(Photo : gracieuseté) David Huard s’entraîne au Club de boxe de l’Est tout en faisant ses travaux communautaires.

Le Club de boxe de l’Est se veut plus qu’un simple lieu d’apprentissage et de développement sportif; depuis maintenant un an, il permet à des contrevenants de redonner à la société.

L’idée a germé dans l’esprit du boxeur David Huard. Ayant été condamné à 150 heures de travaux communautaires, il a demandé à Douggy Berneche, entraîneur et organisateur du club, de les faire au gym. « Je m’entraînais déjà là-bas. Après ma condamnation, j’ai demandé à Douggy si je pouvais faire mes heures ici. Après des discussions avec mon agent de probation, ils ont accepté », explique M. Huard.

Le programme était alors lancé. « L’agent de probation a tellement aimé le projet qu’il me proposait constamment d’autres jeunes. Depuis les débuts, une quinzaine de personnes sont venues faire leurs heures au gym », affirme M. Berneche.

Lors de leurs travaux communautaires, les délinquants doivent faire le ménage ou aider lors des nombreux événements organisés par l’organisme au cours de l’année. « Au club, nous leur montrons à se responsabiliser. En plus de leurs travaux, ils apprennent aussi quelque chose, dont l’organisation d’événements. Cette notion est importante pour nous, car sinon, ce n’est que du bénévolat », soutient M. Berneche.
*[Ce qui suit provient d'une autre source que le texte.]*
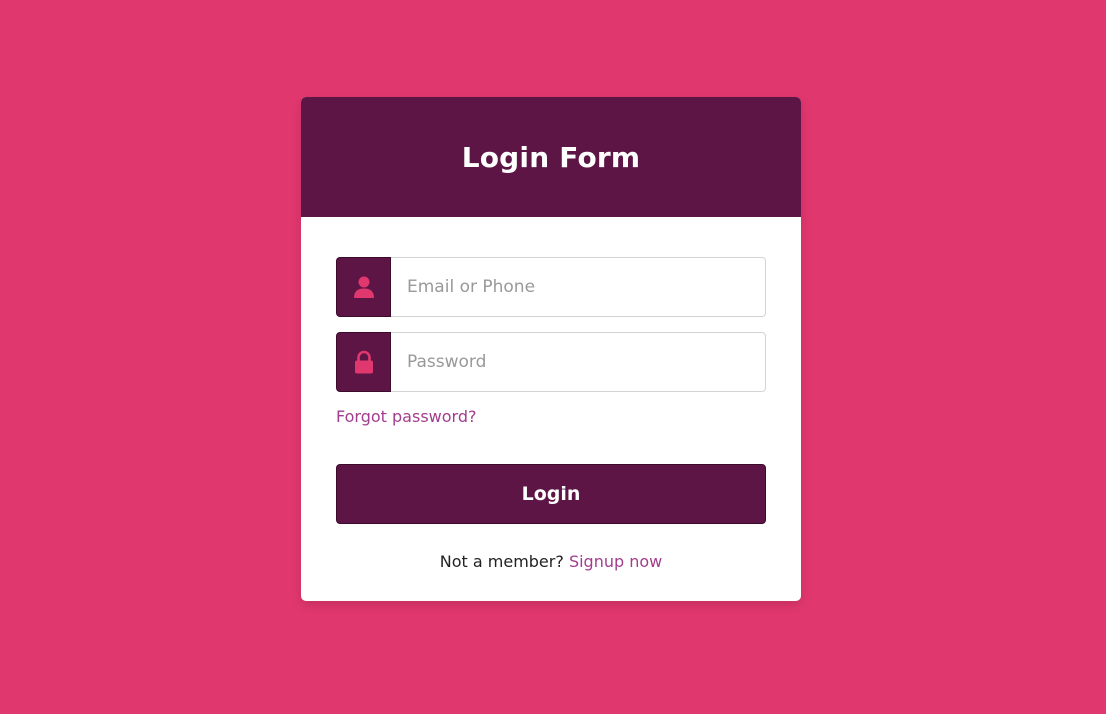  I want to click on password-field-group, so click(551, 362).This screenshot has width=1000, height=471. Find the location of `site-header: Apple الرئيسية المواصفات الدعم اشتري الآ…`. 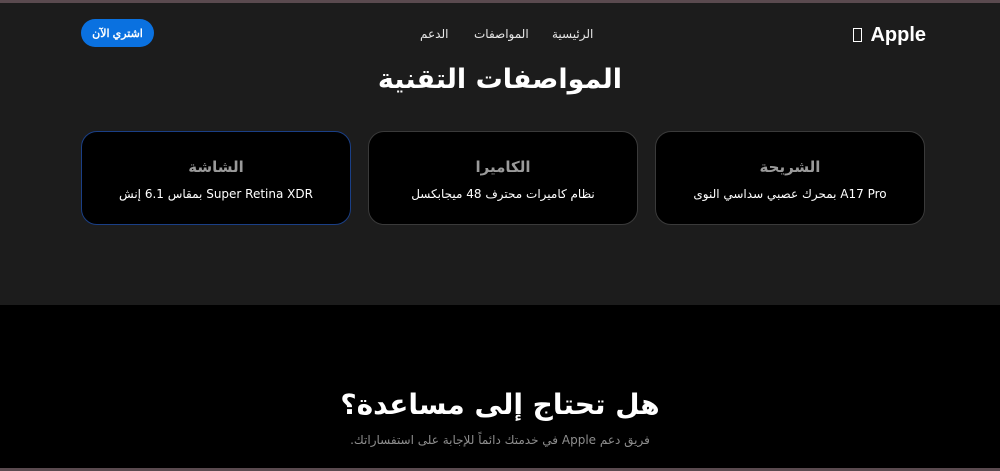

site-header: Apple الرئيسية المواصفات الدعم اشتري الآ… is located at coordinates (500, 33). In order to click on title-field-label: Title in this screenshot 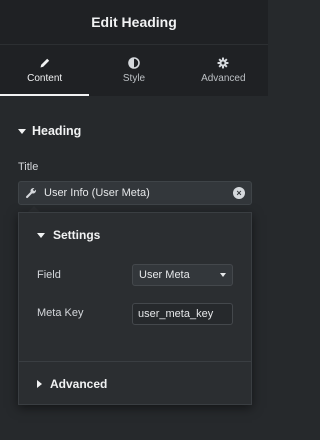, I will do `click(28, 167)`.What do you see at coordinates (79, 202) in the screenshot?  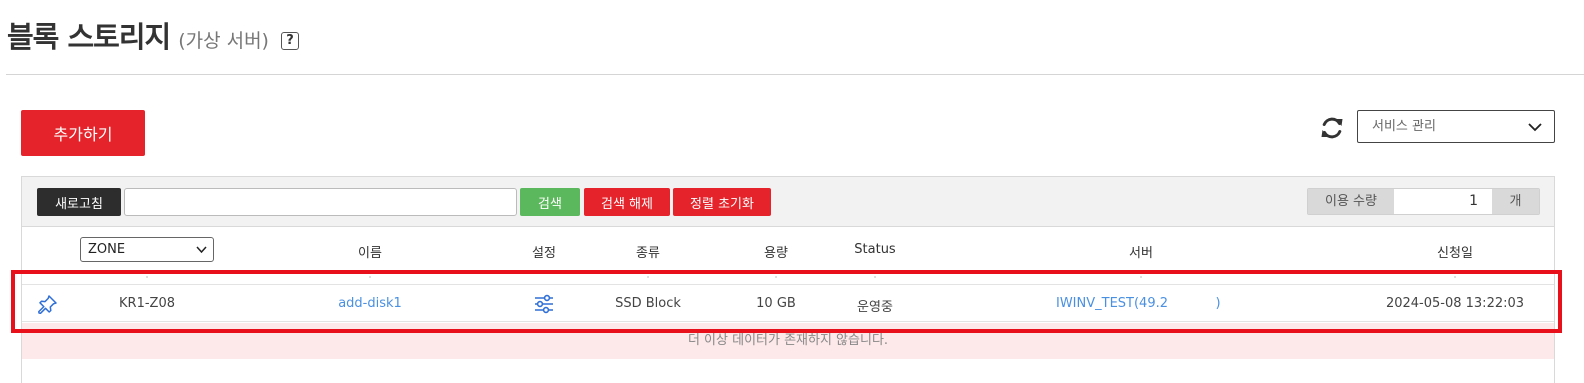 I see `refresh-button: 새로고침` at bounding box center [79, 202].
Les travaux sont organisés selon les aptitudes des personnes. « C’est selon la personnalité des jeunes. S’ils sont attirés par la boxe, comme pour David, nous allons les mettre sur les événements sportifs. S’ils sont plus introvertis, ils feront le ménage, par exemple », souligne M. Berneche.

Un excellent cadre

Selon David, les travaux communautaires devraient être faits dans des organismes sportifs. « Je le recommande, surtout pour les hommes, car nous canalisons mal notre énergie. Le sport, peu importe lequel, nous permet de nous ouvrir.

« J’étais dans une très mauvaise passe émotivement lors de mes délits. La boxe m’a permis de me vider de mon agressivité et d’avoir plus de confiance en moi », admet-il.

« Souvent les gens pensent que la boxe attire les combats et les problèmes. C’est faux. C’est un univers contrôlé. Ce n’est jamais arrivé qu’une personne brise des miroirs ou frappe dans des casiers », révèle M. Berneche.

Pour David, il ne reste qu’une cinquantaine d’heures communautaires à faire au sein du club. Ce qui est certain, c’est qu’il s’est découvert une vraie passion. « Je vais rester au club après mes heures. J’ai commencé à mettre les gants et à participer à des combats amateurs. Mon plan est de faire carrière dans ce sport », confie-t-il.